The Fed’s decision, made during the June 17–18 Federal Open Market Committee (FOMC) meeting, leaves the U.S. benchmark rate at 4.25 to 4.50 percent.
The Bank of Korea (BOK), which lowered its key rate to 2.50 percent in May from 2.75 percent, has now widened the rate gap with the United States to a record 2 percentage points.
Analysts warn that further unilateral cuts by the BOK could heighten the risk of capital outflows and add pressure to the already volatile won-dollar exchange rate.
The growing divergence in monetary policy comes at a delicate time for South Korea’s financial system. After months of stagnation, the country's household lending is again on the rise. Many observers now expect the BOK to hold rates steady at its next meeting in July as it reassesses financial stability risks.
In Washington, the Fed is holding firm against growing political pressure to accelerate rate cuts, despite calls from President Donald Trump and Treasury Secretary Scott Besant to ease monetary policy more aggressively. Citing persistent inflation risks, particularly those linked to recent tariff increases, Fed Chair Jerome Powell emphasized the need for restraint.

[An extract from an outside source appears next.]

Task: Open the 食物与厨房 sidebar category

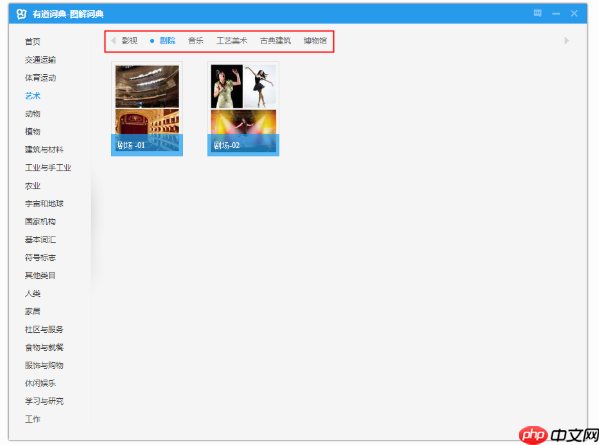Action: click(44, 347)
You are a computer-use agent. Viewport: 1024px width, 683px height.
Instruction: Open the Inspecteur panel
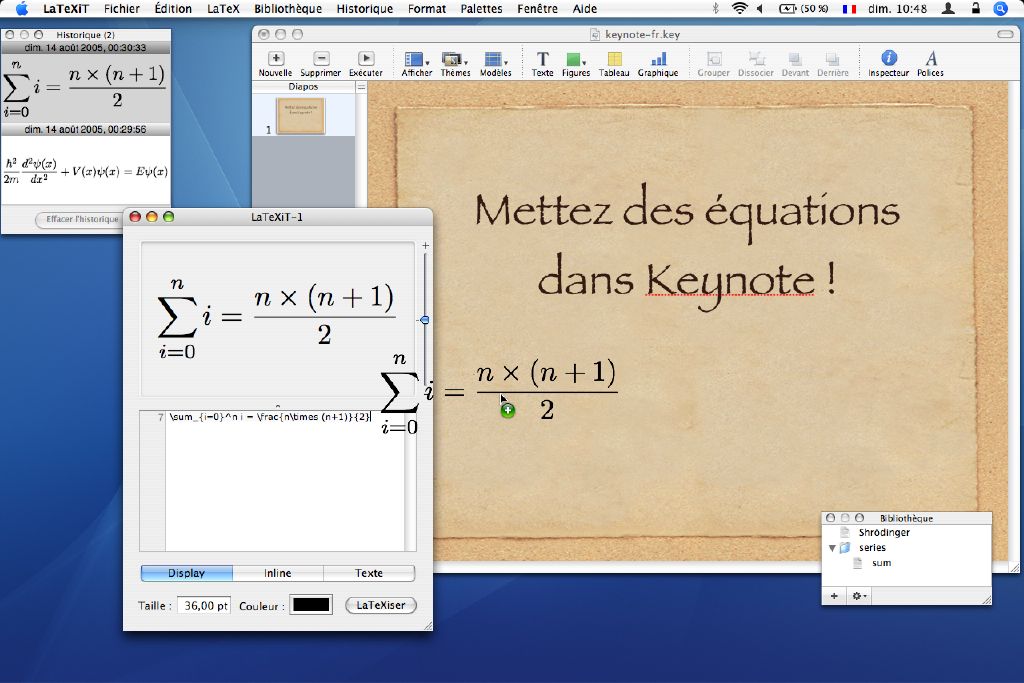point(889,58)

“Everyone that I know is forecasting a meaningful increase in inflation in coming months from tariffs, because someone has to pay for the tariffs,” Powell said during a press conference on Wednesday. “All through that chain, people will be trying not to be the ones who take up the cost, but ultimately, the cost of the tariff has to be paid. And some of it will fall on the end consumer.”

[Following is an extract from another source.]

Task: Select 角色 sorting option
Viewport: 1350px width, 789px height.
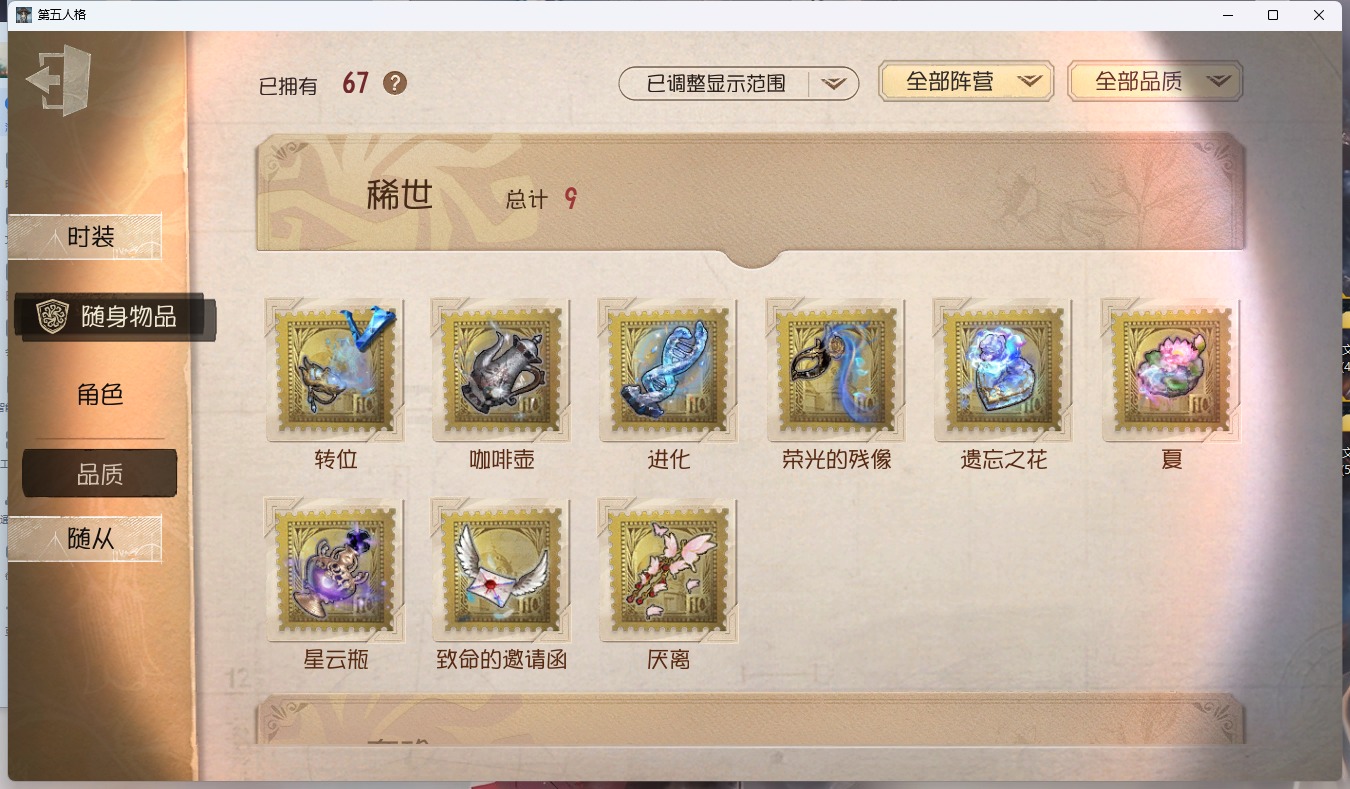Action: pos(100,395)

In South Korea, BOK Governor Rhee Chang-yong echoed Powell’s cautious tone in a June 12 speech marking the central bank’s 75th anniversary.

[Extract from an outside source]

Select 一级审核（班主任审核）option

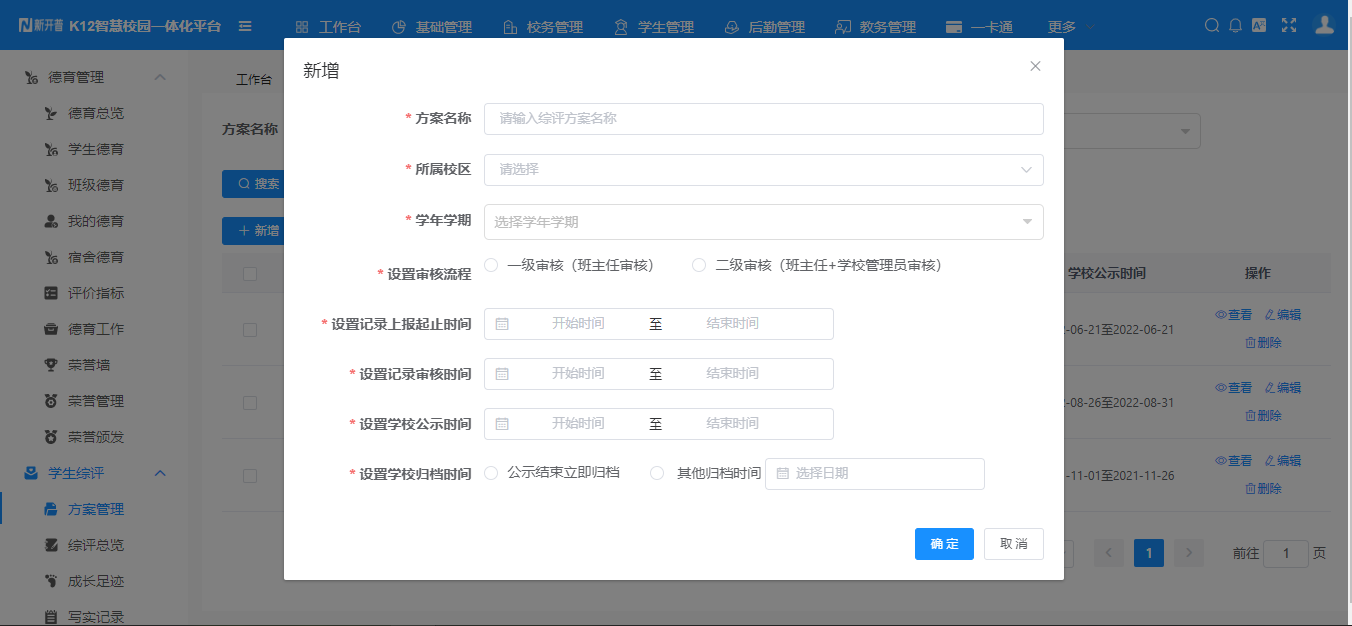[x=491, y=264]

While noting that the won-dollar exchange rate had recently stabilized in the mid-1,300 won range, Rhee warned that renewed volatility remained a risk amid global monetary uncertainty and ongoing trade disputes.
He defended the May rate cut as necessary to support an economy that had suffered through more than a year of near-zero or negative growth.
Rhee expressed particular concern about Korea’s overheated real estate market, warning that aggressive easing could fuel price inflation in the capital region without delivering a broad-based economic rebound.